Problem to solve:
Copy out every line from the one containing "Where should I" down through the last line, reproducing each exactly.

————

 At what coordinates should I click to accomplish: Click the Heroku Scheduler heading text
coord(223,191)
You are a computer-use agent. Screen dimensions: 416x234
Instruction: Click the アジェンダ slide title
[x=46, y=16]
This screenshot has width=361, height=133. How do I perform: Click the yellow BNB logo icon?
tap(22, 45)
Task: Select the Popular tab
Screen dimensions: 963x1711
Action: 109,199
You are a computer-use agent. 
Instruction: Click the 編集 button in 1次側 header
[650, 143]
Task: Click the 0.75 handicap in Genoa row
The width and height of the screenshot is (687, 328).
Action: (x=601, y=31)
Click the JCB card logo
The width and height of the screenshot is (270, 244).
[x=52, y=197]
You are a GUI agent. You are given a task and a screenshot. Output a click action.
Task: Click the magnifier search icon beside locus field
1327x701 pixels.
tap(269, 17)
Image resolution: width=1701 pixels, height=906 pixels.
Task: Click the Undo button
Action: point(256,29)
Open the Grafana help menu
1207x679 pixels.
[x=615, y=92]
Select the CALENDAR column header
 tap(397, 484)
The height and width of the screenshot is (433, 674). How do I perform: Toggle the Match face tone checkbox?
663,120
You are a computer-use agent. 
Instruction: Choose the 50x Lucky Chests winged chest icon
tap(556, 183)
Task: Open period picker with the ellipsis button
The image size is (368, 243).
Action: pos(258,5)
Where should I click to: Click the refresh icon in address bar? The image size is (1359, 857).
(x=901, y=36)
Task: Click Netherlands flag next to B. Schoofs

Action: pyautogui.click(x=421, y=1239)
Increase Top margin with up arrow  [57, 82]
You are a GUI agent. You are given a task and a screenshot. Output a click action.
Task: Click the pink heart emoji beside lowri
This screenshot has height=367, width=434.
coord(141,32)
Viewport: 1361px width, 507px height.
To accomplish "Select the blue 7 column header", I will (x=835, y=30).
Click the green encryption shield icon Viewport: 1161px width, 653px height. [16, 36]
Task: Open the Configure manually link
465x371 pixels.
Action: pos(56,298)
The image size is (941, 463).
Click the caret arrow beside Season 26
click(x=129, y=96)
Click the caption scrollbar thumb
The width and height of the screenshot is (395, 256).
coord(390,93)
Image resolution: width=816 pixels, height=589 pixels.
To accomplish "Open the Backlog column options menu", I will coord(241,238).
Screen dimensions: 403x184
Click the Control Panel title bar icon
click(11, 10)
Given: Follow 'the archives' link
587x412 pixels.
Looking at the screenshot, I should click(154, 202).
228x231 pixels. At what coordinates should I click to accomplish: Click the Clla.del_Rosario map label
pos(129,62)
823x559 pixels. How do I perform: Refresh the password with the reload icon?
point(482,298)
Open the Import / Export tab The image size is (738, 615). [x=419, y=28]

————

Written reply:
Where should I click to: Click the refresh icon in address bar? The image size is (1359, 857).
(x=901, y=36)
Task: Click Netherlands flag next to B. Schoofs

Action: pyautogui.click(x=421, y=1239)
Increase Top margin with up arrow  [57, 82]
You are a GUI agent. You are given a task and a screenshot. Output a click action.
Task: Click the pink heart emoji beside lowri
This screenshot has height=367, width=434.
coord(141,32)
Viewport: 1361px width, 507px height.
To accomplish "Select the blue 7 column header", I will (x=835, y=30).
Click the green encryption shield icon Viewport: 1161px width, 653px height. [16, 36]
Task: Open the Configure manually link
465x371 pixels.
Action: pos(56,298)
The image size is (941, 463).
Click the caret arrow beside Season 26
click(x=129, y=96)
Click the caption scrollbar thumb
The width and height of the screenshot is (395, 256).
coord(390,93)
Image resolution: width=816 pixels, height=589 pixels.
To accomplish "Open the Backlog column options menu", I will coord(241,238).
Screen dimensions: 403x184
Click the Control Panel title bar icon
click(11, 10)
Given: Follow 'the archives' link
587x412 pixels.
Looking at the screenshot, I should click(154, 202).
228x231 pixels. At what coordinates should I click to accomplish: Click the Clla.del_Rosario map label
pos(129,62)
823x559 pixels. How do I perform: Refresh the password with the reload icon?
point(482,298)
Open the Import / Export tab The image size is (738, 615). [x=419, y=28]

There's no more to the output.